We're testing the waters hosting some small to mid-sized Oracle DBs on Linux under vMware. Our DBA is claiming performance is horrible that the system seem to freeze during massive I/O (disk or network) activities.

Our disks are virtual disks allocated from an EVA array. It is possible the disks allocated from the vMware disk pool may have been carved from the same disk pool allocated for the OS and data of other virtual machines.

I am thinking perhaps directly presenting SAN disks to the Linux virtual machines -- via virtual FC-HBAs (NPIV). I am not sure though how vMotion will be affected doing so but I believe perhaps will be topnotch. Also, I am thinking of carvig DB disks out of vMware disks exclusivly for DB serving and not shared with the other VMs.

Any thoughts or Linux on Vmawre best practices? We're looking at using KVM but not if the people with vMware vested interests can help it.

We're using vSPhere btw.

Hakuna Matata.
1 REPLY 1
Steven E. Protter
Exalted Contributor

Re: Virtual Linx Servers on vMware Hypervisor - Performance Best Practice

Shalom,

Oracle will perform well in an EVA environment, running in a virtual machine. If there is extremely high write volume, you might want to configure the EVA disk to RAID 1 or RAID 10 instead of Raid 5.

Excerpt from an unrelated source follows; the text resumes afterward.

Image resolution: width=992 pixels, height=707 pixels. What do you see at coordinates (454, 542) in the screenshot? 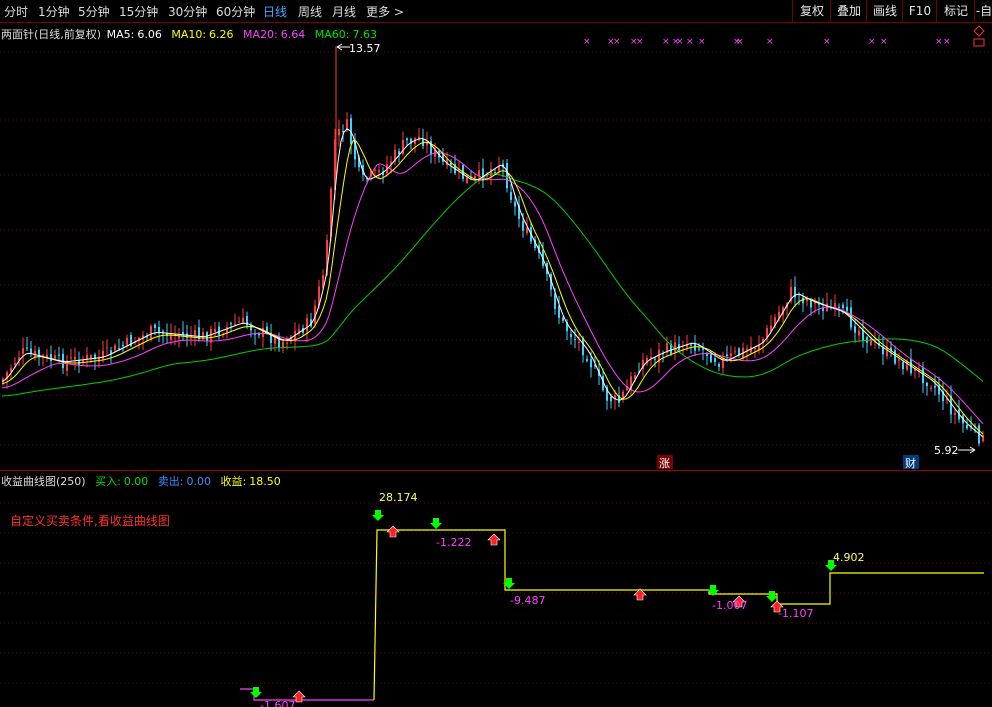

I/O is what you need to look at. You need to carefully plan your I/O to disk with your vmware environment.

Something to consider though is that vmware does add additional overhead. What is the difference between operating 4 vmware servers to supply 4 database instances versus one larger, more powerful machine running 4 instances.

You might want to run a pilot and test performance.

KVM or Xen will work as well as vmware. Oracle is not thrilled and occasionally denies support to vmware issues, but usually they just handle the cases normally.

I/O planning will get you good results if you want to save money with KVM or Xen.